***** PROVIDED ENTRIES *****

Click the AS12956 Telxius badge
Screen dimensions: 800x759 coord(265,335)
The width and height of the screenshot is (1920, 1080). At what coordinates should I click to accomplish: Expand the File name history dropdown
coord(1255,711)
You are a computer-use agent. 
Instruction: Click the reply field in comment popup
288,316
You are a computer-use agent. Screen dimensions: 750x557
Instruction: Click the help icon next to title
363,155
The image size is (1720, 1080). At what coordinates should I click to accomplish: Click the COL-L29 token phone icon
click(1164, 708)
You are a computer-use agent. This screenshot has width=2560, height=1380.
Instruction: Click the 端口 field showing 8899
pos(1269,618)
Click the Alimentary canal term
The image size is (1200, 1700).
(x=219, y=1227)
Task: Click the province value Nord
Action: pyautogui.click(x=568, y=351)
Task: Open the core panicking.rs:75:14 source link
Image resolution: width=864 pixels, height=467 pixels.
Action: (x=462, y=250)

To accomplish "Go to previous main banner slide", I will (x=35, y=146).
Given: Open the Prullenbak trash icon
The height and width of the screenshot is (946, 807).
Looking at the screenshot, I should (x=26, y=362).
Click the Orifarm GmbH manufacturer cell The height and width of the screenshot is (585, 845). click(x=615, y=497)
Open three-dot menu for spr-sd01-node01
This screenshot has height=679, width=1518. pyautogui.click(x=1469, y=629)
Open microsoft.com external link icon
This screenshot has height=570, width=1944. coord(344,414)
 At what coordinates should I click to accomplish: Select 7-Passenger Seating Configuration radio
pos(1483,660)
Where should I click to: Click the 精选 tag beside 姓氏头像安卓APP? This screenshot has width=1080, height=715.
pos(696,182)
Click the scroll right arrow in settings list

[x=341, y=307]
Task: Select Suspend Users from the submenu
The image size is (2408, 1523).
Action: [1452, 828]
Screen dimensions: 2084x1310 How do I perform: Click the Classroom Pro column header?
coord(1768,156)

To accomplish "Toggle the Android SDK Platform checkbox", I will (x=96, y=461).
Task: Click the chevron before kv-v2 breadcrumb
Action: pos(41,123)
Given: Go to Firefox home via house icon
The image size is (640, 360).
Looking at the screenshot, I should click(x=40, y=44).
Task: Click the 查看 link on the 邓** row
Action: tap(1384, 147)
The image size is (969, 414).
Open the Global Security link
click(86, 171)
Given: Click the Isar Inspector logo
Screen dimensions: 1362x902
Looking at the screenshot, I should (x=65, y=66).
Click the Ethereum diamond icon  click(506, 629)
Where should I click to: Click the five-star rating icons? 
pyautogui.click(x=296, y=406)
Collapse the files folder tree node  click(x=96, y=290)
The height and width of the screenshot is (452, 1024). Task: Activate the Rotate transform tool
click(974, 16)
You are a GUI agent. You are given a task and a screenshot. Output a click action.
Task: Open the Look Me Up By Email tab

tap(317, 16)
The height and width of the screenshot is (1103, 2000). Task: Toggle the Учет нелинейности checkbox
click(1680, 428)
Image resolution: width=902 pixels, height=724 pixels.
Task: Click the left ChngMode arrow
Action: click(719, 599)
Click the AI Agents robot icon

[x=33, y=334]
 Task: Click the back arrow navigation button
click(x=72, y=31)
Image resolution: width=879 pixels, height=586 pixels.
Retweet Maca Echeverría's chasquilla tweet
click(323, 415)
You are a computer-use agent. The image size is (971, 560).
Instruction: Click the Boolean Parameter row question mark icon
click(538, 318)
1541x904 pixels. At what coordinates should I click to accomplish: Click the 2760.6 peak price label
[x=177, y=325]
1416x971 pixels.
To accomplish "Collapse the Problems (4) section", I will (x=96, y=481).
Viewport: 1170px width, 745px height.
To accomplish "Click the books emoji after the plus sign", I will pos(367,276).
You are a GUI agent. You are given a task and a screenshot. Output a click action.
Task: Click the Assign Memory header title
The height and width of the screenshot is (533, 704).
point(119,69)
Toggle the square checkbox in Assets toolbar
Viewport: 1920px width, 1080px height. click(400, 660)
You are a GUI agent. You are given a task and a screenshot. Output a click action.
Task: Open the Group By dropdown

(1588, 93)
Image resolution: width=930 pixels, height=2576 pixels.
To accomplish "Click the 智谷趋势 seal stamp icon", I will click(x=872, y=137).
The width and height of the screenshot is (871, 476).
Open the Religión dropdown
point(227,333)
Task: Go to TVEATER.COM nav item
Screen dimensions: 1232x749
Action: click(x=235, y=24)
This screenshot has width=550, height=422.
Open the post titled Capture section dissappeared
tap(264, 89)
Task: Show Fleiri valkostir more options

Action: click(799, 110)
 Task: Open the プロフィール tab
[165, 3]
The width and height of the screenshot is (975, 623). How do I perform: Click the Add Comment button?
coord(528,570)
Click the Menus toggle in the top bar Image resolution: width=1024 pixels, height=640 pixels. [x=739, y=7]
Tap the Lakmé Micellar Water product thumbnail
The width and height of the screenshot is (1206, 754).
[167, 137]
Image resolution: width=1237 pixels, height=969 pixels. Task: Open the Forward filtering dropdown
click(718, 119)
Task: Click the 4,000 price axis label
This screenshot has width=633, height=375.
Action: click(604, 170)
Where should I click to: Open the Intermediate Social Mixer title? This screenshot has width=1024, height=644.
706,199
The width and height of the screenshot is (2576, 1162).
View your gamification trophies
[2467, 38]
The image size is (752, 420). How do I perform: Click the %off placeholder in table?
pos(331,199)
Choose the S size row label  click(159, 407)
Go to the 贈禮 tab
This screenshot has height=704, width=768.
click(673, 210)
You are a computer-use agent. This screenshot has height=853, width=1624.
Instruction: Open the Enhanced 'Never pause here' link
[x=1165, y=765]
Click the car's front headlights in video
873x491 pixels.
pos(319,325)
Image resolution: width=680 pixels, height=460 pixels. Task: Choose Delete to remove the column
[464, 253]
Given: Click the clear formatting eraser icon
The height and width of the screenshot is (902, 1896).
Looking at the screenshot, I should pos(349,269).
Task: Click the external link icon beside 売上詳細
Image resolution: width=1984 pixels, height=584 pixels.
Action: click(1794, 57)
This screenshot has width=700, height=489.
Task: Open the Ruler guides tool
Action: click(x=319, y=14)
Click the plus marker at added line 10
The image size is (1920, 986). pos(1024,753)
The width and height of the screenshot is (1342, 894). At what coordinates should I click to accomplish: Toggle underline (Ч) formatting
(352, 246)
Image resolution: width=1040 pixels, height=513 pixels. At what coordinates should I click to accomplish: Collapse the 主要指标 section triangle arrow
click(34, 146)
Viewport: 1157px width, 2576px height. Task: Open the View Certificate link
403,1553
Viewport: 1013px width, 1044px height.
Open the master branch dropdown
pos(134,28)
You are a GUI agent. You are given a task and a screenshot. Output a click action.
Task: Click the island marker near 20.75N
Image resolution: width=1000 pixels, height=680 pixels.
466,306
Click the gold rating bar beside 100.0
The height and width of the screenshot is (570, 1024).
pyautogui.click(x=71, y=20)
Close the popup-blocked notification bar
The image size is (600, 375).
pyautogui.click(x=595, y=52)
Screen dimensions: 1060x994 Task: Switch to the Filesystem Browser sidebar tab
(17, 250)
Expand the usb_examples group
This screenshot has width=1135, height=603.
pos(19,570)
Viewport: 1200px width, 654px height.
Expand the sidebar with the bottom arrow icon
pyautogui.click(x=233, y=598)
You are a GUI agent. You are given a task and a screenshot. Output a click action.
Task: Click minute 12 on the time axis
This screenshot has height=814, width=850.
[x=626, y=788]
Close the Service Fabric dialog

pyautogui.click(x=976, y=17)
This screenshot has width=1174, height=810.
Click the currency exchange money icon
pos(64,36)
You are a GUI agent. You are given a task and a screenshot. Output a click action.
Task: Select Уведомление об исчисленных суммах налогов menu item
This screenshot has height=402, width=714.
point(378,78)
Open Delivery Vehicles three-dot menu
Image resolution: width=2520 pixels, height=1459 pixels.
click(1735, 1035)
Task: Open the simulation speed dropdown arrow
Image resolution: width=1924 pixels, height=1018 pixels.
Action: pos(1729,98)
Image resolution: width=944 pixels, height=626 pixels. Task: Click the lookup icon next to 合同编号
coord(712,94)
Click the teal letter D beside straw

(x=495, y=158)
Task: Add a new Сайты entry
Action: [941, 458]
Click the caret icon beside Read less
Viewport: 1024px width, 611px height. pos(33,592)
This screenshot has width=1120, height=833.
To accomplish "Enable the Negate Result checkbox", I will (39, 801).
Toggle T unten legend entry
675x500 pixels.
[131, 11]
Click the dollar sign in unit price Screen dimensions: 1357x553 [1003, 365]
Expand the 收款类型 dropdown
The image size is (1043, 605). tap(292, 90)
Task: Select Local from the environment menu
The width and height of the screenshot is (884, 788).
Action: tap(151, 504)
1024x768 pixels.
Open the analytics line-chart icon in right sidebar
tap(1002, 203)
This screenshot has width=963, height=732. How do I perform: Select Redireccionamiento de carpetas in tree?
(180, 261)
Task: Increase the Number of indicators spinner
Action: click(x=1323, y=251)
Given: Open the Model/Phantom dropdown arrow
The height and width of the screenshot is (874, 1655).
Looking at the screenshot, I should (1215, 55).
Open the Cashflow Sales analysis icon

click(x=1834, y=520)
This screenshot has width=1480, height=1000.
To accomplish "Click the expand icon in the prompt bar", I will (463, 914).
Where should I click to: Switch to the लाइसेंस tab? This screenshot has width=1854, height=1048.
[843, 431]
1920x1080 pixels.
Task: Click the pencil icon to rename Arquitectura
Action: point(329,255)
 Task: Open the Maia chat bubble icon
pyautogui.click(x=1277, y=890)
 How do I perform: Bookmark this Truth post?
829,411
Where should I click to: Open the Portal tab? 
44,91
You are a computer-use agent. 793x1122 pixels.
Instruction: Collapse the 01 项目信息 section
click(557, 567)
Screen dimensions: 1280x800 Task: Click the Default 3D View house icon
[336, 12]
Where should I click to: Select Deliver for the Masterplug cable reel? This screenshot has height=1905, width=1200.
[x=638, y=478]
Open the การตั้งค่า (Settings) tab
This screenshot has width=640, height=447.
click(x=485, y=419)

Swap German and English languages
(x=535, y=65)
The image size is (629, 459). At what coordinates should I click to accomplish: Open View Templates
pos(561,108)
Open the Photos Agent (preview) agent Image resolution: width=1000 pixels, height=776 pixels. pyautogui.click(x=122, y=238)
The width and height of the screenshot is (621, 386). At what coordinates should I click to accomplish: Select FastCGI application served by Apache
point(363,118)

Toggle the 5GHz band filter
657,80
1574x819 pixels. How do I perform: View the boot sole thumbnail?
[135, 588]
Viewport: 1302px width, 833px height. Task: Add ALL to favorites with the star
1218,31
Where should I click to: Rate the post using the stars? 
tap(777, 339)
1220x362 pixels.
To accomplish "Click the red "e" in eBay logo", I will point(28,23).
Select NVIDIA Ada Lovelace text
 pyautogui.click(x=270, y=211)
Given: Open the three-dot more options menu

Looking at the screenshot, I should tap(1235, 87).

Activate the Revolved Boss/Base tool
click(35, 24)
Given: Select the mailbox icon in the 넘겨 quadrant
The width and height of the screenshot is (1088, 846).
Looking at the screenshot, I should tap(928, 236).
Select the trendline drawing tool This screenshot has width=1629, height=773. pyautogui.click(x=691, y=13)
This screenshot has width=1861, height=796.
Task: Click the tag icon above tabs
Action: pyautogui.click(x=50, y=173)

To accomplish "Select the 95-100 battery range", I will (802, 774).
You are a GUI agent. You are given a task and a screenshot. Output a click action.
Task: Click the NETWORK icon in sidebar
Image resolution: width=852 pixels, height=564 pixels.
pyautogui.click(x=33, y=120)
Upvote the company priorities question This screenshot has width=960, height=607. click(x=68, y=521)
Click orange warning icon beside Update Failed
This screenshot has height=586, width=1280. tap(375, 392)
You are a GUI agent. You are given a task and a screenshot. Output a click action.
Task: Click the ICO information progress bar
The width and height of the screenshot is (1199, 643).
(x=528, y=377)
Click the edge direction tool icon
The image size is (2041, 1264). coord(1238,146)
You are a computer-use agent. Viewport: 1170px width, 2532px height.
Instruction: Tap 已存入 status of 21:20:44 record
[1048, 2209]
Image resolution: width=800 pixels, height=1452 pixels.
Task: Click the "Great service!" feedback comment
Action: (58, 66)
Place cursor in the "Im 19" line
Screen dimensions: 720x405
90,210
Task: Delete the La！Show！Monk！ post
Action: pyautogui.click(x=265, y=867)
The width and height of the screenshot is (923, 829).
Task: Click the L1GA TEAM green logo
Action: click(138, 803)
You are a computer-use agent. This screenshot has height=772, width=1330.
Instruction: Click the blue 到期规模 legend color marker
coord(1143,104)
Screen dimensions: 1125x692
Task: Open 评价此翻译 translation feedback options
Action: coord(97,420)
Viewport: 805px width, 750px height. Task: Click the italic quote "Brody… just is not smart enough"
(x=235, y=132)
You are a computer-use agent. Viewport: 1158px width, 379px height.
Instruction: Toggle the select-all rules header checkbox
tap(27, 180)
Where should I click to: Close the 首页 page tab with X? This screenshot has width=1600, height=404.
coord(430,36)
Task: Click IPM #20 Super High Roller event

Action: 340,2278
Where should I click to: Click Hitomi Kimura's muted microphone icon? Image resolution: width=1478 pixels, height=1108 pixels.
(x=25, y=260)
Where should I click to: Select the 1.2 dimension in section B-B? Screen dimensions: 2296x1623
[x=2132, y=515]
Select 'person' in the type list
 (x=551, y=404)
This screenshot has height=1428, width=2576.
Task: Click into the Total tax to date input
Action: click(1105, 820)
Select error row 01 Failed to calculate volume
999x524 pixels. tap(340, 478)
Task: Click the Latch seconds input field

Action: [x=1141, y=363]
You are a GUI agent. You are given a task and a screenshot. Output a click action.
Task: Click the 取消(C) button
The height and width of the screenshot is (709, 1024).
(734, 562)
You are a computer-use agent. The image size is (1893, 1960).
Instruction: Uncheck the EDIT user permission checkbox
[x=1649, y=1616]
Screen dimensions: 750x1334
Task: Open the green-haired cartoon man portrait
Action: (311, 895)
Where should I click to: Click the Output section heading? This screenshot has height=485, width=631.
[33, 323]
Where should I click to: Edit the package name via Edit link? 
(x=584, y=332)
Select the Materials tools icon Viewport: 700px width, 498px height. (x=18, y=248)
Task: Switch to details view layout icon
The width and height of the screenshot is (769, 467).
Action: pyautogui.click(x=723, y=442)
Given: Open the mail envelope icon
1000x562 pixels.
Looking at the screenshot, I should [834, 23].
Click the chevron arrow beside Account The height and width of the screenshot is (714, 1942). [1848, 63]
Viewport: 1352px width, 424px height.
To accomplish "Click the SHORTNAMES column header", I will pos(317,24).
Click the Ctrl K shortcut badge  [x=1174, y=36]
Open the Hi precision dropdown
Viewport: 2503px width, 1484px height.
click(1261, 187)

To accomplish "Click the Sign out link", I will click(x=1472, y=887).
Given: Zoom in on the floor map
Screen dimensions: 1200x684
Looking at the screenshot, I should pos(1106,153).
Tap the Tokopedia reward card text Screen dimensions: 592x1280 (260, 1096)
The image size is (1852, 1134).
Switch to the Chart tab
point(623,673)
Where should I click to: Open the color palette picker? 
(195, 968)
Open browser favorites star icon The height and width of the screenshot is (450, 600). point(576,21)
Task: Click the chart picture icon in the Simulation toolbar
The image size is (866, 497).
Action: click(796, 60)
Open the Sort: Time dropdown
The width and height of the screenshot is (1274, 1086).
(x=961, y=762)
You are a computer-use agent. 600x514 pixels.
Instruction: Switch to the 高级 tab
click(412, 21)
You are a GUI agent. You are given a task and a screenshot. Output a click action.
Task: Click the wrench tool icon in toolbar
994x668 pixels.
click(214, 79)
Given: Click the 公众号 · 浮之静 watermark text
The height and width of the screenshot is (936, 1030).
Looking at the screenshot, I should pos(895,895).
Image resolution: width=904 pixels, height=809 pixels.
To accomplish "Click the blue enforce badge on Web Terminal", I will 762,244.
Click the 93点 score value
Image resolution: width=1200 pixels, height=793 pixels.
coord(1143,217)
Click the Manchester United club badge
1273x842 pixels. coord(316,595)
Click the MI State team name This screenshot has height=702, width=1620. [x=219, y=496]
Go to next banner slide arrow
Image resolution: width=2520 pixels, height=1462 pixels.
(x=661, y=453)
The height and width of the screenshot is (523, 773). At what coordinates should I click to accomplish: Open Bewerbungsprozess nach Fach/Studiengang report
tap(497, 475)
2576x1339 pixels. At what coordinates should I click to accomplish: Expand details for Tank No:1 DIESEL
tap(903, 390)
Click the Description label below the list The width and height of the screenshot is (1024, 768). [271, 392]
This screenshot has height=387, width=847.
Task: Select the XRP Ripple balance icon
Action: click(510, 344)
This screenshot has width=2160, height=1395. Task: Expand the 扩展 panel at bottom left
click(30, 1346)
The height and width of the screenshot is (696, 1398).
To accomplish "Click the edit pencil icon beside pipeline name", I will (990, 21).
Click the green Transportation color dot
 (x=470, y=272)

*****

__WRITTEN INSTRUCTION__:
Copy out the material verbatim, starting with the line containing "Viewport: 1170px width, 745px height." and continuing through the line containing "Viewport: 1920px width, 1080px".

__SOLUTION FOR THIS TASK__:
Viewport: 1170px width, 745px height.
To accomplish "Click the books emoji after the plus sign", I will pos(367,276).
You are a GUI agent. You are given a task and a screenshot. Output a click action.
Task: Click the Assign Memory header title
The height and width of the screenshot is (533, 704).
point(119,69)
Toggle the square checkbox in Assets toolbar
Viewport: 1920px width, 1080px height. click(400, 660)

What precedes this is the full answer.